[Some records]
────────────────────
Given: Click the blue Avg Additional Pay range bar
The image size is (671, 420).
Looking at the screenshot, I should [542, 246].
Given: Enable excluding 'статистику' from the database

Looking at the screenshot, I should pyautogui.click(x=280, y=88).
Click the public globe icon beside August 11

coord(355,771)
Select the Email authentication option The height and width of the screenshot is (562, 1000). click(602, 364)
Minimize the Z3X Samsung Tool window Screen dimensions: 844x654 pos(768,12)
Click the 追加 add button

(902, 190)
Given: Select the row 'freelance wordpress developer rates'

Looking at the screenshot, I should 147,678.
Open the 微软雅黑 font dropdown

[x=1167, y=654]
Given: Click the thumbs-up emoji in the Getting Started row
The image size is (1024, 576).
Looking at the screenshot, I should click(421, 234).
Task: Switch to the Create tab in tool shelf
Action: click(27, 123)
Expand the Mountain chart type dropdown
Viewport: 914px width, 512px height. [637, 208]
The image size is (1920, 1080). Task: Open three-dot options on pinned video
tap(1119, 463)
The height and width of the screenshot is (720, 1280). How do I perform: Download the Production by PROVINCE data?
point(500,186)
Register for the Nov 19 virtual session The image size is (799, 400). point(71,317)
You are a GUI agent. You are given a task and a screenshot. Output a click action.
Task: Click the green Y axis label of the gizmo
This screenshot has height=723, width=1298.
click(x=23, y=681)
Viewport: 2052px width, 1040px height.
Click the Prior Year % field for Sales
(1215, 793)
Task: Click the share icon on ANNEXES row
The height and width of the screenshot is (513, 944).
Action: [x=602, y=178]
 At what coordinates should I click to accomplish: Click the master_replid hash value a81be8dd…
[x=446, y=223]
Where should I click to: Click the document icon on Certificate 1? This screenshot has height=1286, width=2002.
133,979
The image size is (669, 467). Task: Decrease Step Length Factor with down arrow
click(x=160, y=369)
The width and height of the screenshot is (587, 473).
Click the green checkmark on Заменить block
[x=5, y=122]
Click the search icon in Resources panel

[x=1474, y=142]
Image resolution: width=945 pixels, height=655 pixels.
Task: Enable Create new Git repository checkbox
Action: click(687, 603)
────────────────────
GIVEN INSTRUCTION: Could you edit the items above so that every "Given:" becomes "Instruction:", with nothing else changed?

COMPLETED EXERCISE:
Instruction: Click the blue Avg Additional Pay range bar
The image size is (671, 420).
Looking at the screenshot, I should [542, 246].
Instruction: Enable excluding 'статистику' from the database

Looking at the screenshot, I should pyautogui.click(x=280, y=88).
Click the public globe icon beside August 11

coord(355,771)
Select the Email authentication option The height and width of the screenshot is (562, 1000). click(602, 364)
Minimize the Z3X Samsung Tool window Screen dimensions: 844x654 pos(768,12)
Click the 追加 add button

(902, 190)
Instruction: Select the row 'freelance wordpress developer rates'

Looking at the screenshot, I should 147,678.
Open the 微软雅黑 font dropdown

[x=1167, y=654]
Instruction: Click the thumbs-up emoji in the Getting Started row
The image size is (1024, 576).
Looking at the screenshot, I should click(421, 234).
Task: Switch to the Create tab in tool shelf
Action: click(27, 123)
Expand the Mountain chart type dropdown
Viewport: 914px width, 512px height. [637, 208]
The image size is (1920, 1080). Task: Open three-dot options on pinned video
tap(1119, 463)
The height and width of the screenshot is (720, 1280). How do I perform: Download the Production by PROVINCE data?
point(500,186)
Register for the Nov 19 virtual session The image size is (799, 400). point(71,317)
You are a GUI agent. You are given a task and a screenshot. Output a click action.
Task: Click the green Y axis label of the gizmo
This screenshot has height=723, width=1298.
click(x=23, y=681)
Viewport: 2052px width, 1040px height.
Click the Prior Year % field for Sales
(1215, 793)
Task: Click the share icon on ANNEXES row
The height and width of the screenshot is (513, 944).
Action: [x=602, y=178]
 At what coordinates should I click to accomplish: Click the master_replid hash value a81be8dd…
[x=446, y=223]
Where should I click to: Click the document icon on Certificate 1? This screenshot has height=1286, width=2002.
133,979
The image size is (669, 467). Task: Decrease Step Length Factor with down arrow
click(x=160, y=369)
The width and height of the screenshot is (587, 473).
Click the green checkmark on Заменить block
[x=5, y=122]
Click the search icon in Resources panel

[x=1474, y=142]
Image resolution: width=945 pixels, height=655 pixels.
Task: Enable Create new Git repository checkbox
Action: click(687, 603)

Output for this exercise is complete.